» Your task: Recast the entries below as a Markdown table with the columns Row and Entry line, giving each non-blank line its own numbered row and leaving out the blank lines.

» Data entries:

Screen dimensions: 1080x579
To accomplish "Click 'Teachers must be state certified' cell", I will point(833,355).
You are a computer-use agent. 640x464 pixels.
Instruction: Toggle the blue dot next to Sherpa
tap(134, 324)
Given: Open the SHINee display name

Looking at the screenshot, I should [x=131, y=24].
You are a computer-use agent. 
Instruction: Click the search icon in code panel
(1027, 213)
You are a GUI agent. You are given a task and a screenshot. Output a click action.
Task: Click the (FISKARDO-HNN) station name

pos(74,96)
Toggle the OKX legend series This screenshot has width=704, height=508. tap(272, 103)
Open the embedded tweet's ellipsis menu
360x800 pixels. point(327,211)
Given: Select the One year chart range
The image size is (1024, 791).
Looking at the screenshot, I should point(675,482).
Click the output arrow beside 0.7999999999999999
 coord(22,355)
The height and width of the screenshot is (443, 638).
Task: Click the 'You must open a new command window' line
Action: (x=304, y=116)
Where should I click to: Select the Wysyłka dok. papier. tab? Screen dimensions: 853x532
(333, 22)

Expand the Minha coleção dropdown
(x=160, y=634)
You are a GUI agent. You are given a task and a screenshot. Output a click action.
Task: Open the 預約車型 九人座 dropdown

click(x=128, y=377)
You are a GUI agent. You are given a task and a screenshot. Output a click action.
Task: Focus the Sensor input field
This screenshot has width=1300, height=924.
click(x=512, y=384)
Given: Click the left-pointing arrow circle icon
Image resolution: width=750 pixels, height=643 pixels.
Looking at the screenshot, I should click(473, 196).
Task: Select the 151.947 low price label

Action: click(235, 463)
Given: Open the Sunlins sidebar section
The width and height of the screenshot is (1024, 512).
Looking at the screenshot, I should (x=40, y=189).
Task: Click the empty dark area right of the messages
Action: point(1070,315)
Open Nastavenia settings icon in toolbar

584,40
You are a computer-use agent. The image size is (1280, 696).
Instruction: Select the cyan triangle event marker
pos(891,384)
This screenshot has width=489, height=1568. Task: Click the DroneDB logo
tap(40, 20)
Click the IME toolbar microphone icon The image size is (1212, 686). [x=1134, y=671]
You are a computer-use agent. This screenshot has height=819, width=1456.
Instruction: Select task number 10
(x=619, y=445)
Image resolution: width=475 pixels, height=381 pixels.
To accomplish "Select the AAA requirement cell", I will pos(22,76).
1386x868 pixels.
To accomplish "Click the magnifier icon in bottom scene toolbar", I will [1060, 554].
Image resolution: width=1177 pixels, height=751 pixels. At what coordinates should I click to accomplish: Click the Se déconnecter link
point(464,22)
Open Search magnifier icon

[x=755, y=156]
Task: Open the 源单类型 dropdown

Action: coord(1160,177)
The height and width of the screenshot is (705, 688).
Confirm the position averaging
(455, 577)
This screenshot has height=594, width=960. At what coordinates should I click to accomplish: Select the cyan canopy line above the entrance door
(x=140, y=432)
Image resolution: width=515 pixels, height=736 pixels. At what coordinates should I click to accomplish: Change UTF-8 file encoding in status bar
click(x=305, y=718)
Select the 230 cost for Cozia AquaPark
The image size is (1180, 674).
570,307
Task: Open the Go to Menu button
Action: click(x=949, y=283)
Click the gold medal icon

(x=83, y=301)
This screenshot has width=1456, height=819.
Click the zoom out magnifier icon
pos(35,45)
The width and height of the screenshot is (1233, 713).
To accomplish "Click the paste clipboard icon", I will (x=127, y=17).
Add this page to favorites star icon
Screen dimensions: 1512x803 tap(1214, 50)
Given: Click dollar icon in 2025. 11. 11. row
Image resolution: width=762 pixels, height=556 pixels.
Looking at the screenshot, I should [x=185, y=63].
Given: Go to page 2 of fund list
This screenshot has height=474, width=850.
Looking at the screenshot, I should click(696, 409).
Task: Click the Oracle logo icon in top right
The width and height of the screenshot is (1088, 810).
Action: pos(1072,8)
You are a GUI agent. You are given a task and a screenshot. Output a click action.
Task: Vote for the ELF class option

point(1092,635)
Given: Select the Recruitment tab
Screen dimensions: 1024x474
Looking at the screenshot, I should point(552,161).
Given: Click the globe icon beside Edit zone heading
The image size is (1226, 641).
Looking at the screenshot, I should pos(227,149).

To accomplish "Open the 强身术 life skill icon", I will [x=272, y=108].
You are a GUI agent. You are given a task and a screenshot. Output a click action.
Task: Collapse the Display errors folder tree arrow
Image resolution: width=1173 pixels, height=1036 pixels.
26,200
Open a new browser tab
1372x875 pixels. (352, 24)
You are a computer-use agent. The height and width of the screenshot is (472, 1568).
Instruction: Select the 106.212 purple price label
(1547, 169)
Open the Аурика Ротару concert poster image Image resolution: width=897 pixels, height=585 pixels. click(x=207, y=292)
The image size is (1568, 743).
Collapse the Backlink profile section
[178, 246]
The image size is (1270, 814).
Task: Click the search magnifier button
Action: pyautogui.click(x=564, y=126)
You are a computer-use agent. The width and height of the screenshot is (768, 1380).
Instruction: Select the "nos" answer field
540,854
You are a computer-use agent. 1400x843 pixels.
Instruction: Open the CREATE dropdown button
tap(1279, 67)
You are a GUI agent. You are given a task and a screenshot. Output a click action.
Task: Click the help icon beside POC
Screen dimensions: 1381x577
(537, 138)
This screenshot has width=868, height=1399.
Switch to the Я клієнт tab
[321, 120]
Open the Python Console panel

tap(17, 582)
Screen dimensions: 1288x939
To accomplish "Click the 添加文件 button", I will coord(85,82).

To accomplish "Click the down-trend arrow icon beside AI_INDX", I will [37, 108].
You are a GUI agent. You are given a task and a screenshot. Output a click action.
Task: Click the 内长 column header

» The reply:
| Row | Entry line |
|---|---|
| 1 | Screen dimensions: 1080x579 |
| 2 | To accomplish "Click 'Teachers must be state certified' cell", I will point(833,355). |
| 3 | You are a computer-use agent. 640x464 pixels. |
| 4 | Instruction: Toggle the blue dot next to Sherpa |
| 5 | tap(134, 324) |
| 6 | Given: Open the SHINee display name |
| 7 | Looking at the screenshot, I should [x=131, y=24]. |
| 8 | You are a computer-use agent.  |
| 9 | Instruction: Click the search icon in code panel |
| 10 | (1027, 213) |
| 11 | You are a GUI agent. You are given a task and a screenshot. Output a click action. |
| 12 | Task: Click the (FISKARDO-HNN) station name |
| 13 | pos(74,96) |
| 14 | Toggle the OKX legend series This screenshot has width=704, height=508. tap(272, 103) |
| 15 | Open the embedded tweet's ellipsis menu |
| 16 | 360x800 pixels. point(327,211) |
| 17 | Given: Select the One year chart range |
| 18 | The image size is (1024, 791). |
| 19 | Looking at the screenshot, I should point(675,482). |
| 20 | Click the output arrow beside 0.7999999999999999 |
| 21 |  coord(22,355) |
| 22 | The height and width of the screenshot is (443, 638). |
| 23 | Task: Click the 'You must open a new command window' line |
| 24 | Action: (x=304, y=116) |
| 25 | Where should I click to: Select the Wysyłka dok. papier. tab? Screen dimensions: 853x532 |
| 26 | (333, 22) |
| 27 | Expand the Minha coleção dropdown |
| 28 | (x=160, y=634) |
| 29 | You are a GUI agent. You are given a task and a screenshot. Output a click action. |
| 30 | Task: Open the 預約車型 九人座 dropdown |
| 31 | click(x=128, y=377) |
| 32 | You are a GUI agent. You are given a task and a screenshot. Output a click action. |
| 33 | Task: Focus the Sensor input field |
| 34 | This screenshot has width=1300, height=924. |
| 35 | click(x=512, y=384) |
| 36 | Given: Click the left-pointing arrow circle icon |
| 37 | Image resolution: width=750 pixels, height=643 pixels. |
| 38 | Looking at the screenshot, I should click(473, 196). |
| 39 | Task: Select the 151.947 low price label |
| 40 | Action: click(235, 463) |
| 41 | Given: Open the Sunlins sidebar section |
| 42 | The width and height of the screenshot is (1024, 512). |
| 43 | Looking at the screenshot, I should (x=40, y=189). |
| 44 | Task: Click the empty dark area right of the messages |
| 45 | Action: point(1070,315) |
| 46 | Open Nastavenia settings icon in toolbar |
| 47 | 584,40 |
| 48 | You are a computer-use agent. The image size is (1280, 696). |
| 49 | Instruction: Select the cyan triangle event marker |
| 50 | pos(891,384) |
| 51 | This screenshot has width=489, height=1568. Task: Click the DroneDB logo |
| 52 | tap(40, 20) |
| 53 | Click the IME toolbar microphone icon The image size is (1212, 686). [x=1134, y=671] |
| 54 | You are a computer-use agent. This screenshot has height=819, width=1456. |
| 55 | Instruction: Select task number 10 |
| 56 | (x=619, y=445) |
| 57 | Image resolution: width=475 pixels, height=381 pixels. |
| 58 | To accomplish "Select the AAA requirement cell", I will pos(22,76). |
| 59 | 1386x868 pixels. |
| 60 | To accomplish "Click the magnifier icon in bottom scene toolbar", I will [1060, 554]. |
| 61 | Image resolution: width=1177 pixels, height=751 pixels. At what coordinates should I click to accomplish: Click the Se déconnecter link |
| 62 | point(464,22) |
| 63 | Open Search magnifier icon |
| 64 | [x=755, y=156] |
| 65 | Task: Open the 源单类型 dropdown |
| 66 | Action: coord(1160,177) |
| 67 | The height and width of the screenshot is (705, 688). |
| 68 | Confirm the position averaging |
| 69 | (455, 577) |
| 70 | This screenshot has height=594, width=960. At what coordinates should I click to accomplish: Select the cyan canopy line above the entrance door |
| 71 | (x=140, y=432) |
| 72 | Image resolution: width=515 pixels, height=736 pixels. At what coordinates should I click to accomplish: Change UTF-8 file encoding in status bar |
| 73 | click(x=305, y=718) |
| 74 | Select the 230 cost for Cozia AquaPark |
| 75 | The image size is (1180, 674). |
| 76 | 570,307 |
| 77 | Task: Open the Go to Menu button |
| 78 | Action: click(x=949, y=283) |
| 79 | Click the gold medal icon |
| 80 | (x=83, y=301) |
| 81 | This screenshot has width=1456, height=819. |
| 82 | Click the zoom out magnifier icon |
| 83 | pos(35,45) |
| 84 | The width and height of the screenshot is (1233, 713). |
| 85 | To accomplish "Click the paste clipboard icon", I will (x=127, y=17). |
| 86 | Add this page to favorites star icon |
| 87 | Screen dimensions: 1512x803 tap(1214, 50) |
| 88 | Given: Click dollar icon in 2025. 11. 11. row |
| 89 | Image resolution: width=762 pixels, height=556 pixels. |
| 90 | Looking at the screenshot, I should [x=185, y=63]. |
| 91 | Given: Go to page 2 of fund list |
| 92 | This screenshot has height=474, width=850. |
| 93 | Looking at the screenshot, I should click(696, 409). |
| 94 | Task: Click the Oracle logo icon in top right |
| 95 | The width and height of the screenshot is (1088, 810). |
| 96 | Action: pos(1072,8) |
| 97 | You are a GUI agent. You are given a task and a screenshot. Output a click action. |
| 98 | Task: Vote for the ELF class option |
| 99 | point(1092,635) |
| 100 | Given: Select the Recruitment tab |
| 101 | Screen dimensions: 1024x474 |
| 102 | Looking at the screenshot, I should point(552,161). |
| 103 | Given: Click the globe icon beside Edit zone heading |
| 104 | The image size is (1226, 641). |
| 105 | Looking at the screenshot, I should pos(227,149). |
| 106 | To accomplish "Open the 强身术 life skill icon", I will [x=272, y=108]. |
| 107 | You are a GUI agent. You are given a task and a screenshot. Output a click action. |
| 108 | Task: Collapse the Display errors folder tree arrow |
| 109 | Image resolution: width=1173 pixels, height=1036 pixels. |
| 110 | 26,200 |
| 111 | Open a new browser tab |
| 112 | 1372x875 pixels. (352, 24) |
| 113 | You are a computer-use agent. The height and width of the screenshot is (472, 1568). |
| 114 | Instruction: Select the 106.212 purple price label |
| 115 | (1547, 169) |
| 116 | Open the Аурика Ротару concert poster image Image resolution: width=897 pixels, height=585 pixels. click(x=207, y=292) |
| 117 | The image size is (1568, 743). |
| 118 | Collapse the Backlink profile section |
| 119 | [178, 246] |
| 120 | The image size is (1270, 814). |
| 121 | Task: Click the search magnifier button |
| 122 | Action: pyautogui.click(x=564, y=126) |
| 123 | You are a computer-use agent. The width and height of the screenshot is (768, 1380). |
| 124 | Instruction: Select the "nos" answer field |
| 125 | 540,854 |
| 126 | You are a computer-use agent. 1400x843 pixels. |
| 127 | Instruction: Open the CREATE dropdown button |
| 128 | tap(1279, 67) |
| 129 | You are a GUI agent. You are given a task and a screenshot. Output a click action. |
| 130 | Task: Click the help icon beside POC |
| 131 | Screen dimensions: 1381x577 |
| 132 | (537, 138) |
| 133 | This screenshot has width=868, height=1399. |
| 134 | Switch to the Я клієнт tab |
| 135 | [321, 120] |
| 136 | Open the Python Console panel |
| 137 | tap(17, 582) |
| 138 | Screen dimensions: 1288x939 |
| 139 | To accomplish "Click the 添加文件 button", I will coord(85,82). |
| 140 | To accomplish "Click the down-trend arrow icon beside AI_INDX", I will [37, 108]. |
| 141 | You are a GUI agent. You are given a task and a screenshot. Output a click action. |
| 142 | Task: Click the 内长 column header |